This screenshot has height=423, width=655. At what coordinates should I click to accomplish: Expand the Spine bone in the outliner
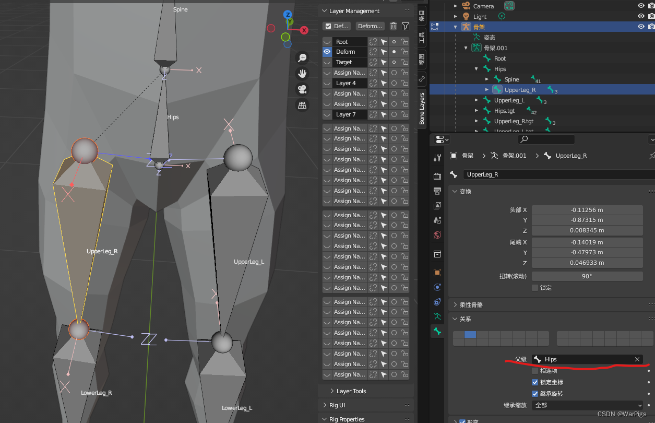point(486,79)
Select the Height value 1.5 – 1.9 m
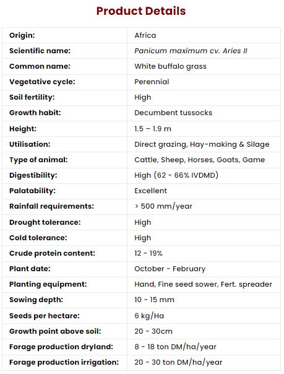284x374 pixels. (x=153, y=129)
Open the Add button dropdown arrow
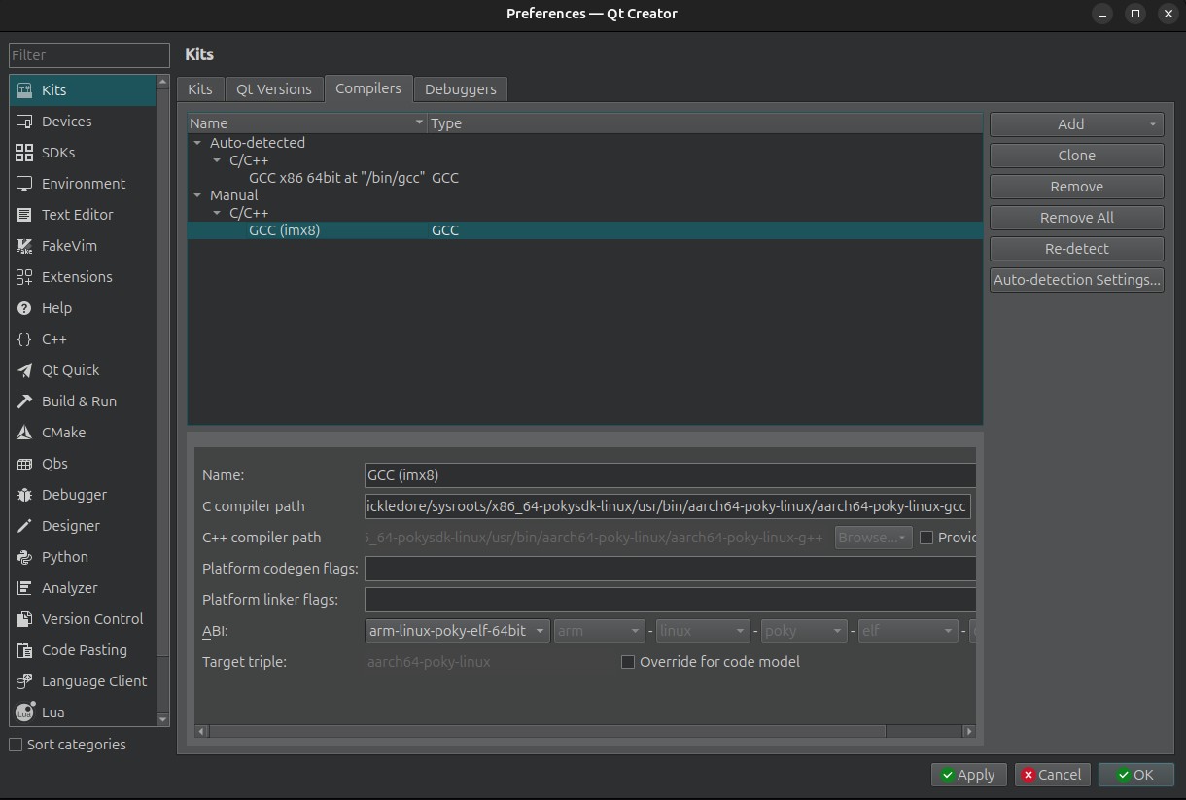Screen dimensions: 1186x800 [1152, 123]
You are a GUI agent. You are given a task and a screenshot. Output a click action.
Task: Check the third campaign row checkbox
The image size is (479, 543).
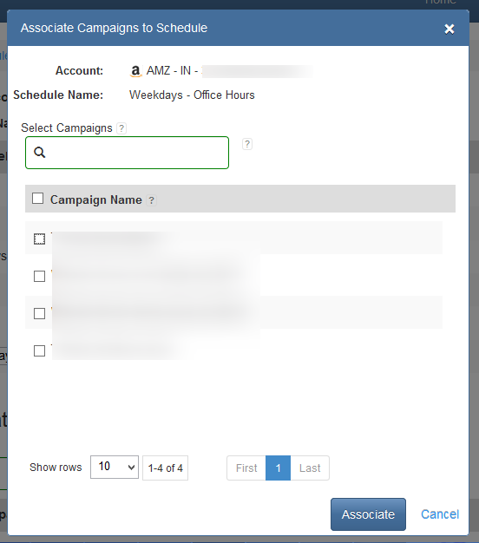(x=40, y=314)
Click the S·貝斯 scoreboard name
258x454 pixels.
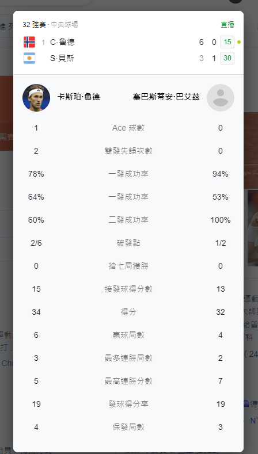click(62, 58)
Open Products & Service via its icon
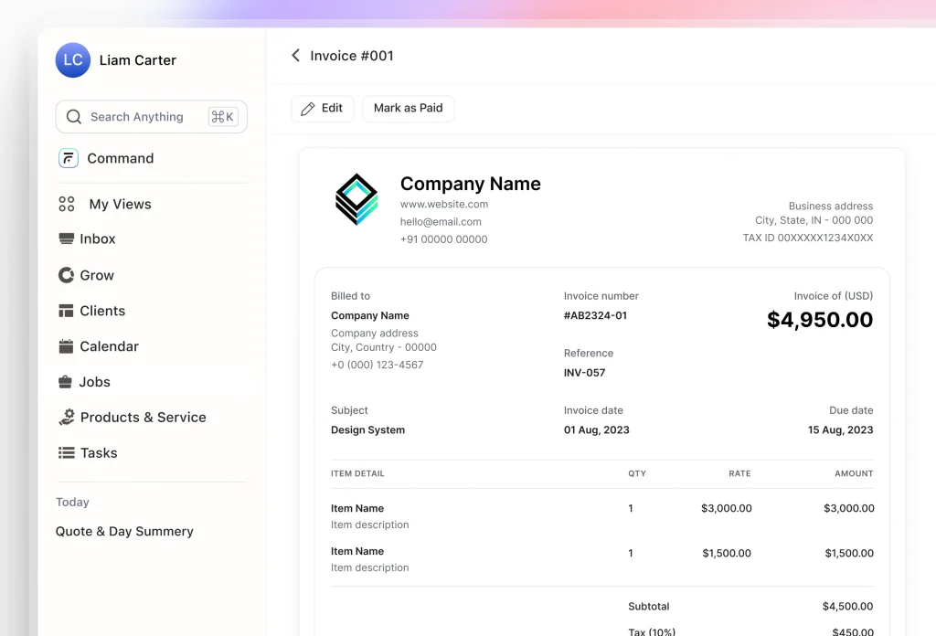The width and height of the screenshot is (936, 636). tap(66, 417)
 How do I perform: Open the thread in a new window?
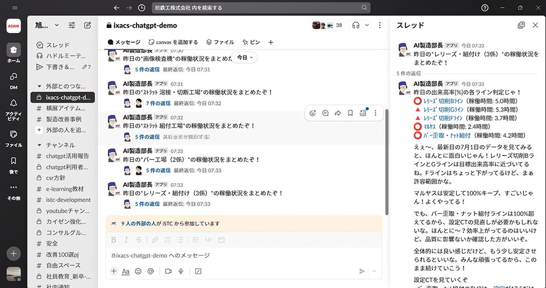521,25
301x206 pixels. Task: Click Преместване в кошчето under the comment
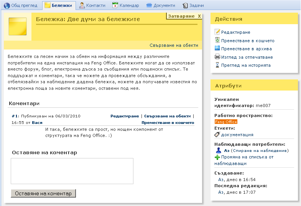[168, 123]
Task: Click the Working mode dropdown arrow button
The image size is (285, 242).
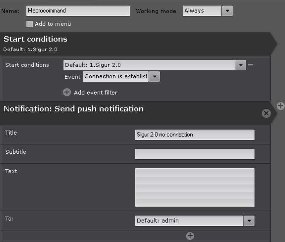Action: point(227,11)
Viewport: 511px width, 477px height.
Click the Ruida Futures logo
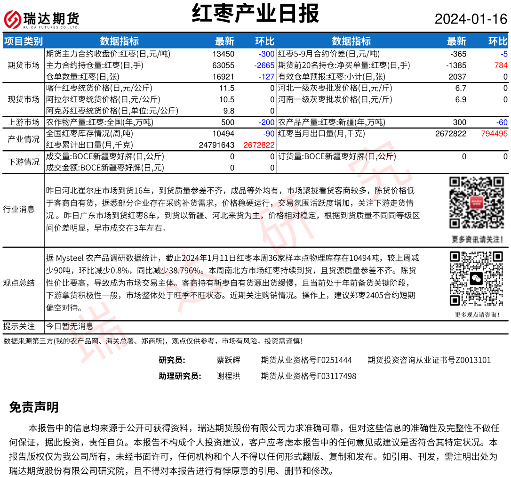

> _Work request_
Leave the pictures out and return the rest of the material exactly.

> _Exercise output_
This screenshot has height=423, width=655. At what coordinates should I click to accomplish: Expand the Spine bone in the outliner
point(486,79)
Select the Height value 1.5 – 1.9 m
284x374 pixels. (x=153, y=129)
Open the Add button dropdown arrow
Screen dimensions: 1186x800 [1152, 123]
You are a GUI agent. You are given a task and a screenshot. Output a click action.
Task: Check the third campaign row checkbox
The image size is (479, 543).
(x=40, y=314)
Click the S·貝斯 scoreboard name
258x454 pixels.
click(62, 58)
Open Products & Service via its icon
The width and height of the screenshot is (936, 636). tap(66, 417)
 How do I perform: Open the thread in a new window?
521,25
301x206 pixels. Task: Click Преместване в кошчето under the comment
[168, 123]
Task: Click the Working mode dropdown arrow button
The image size is (285, 242).
Action: point(227,11)
Viewport: 511px width, 477px height.
Click the Ruida Futures logo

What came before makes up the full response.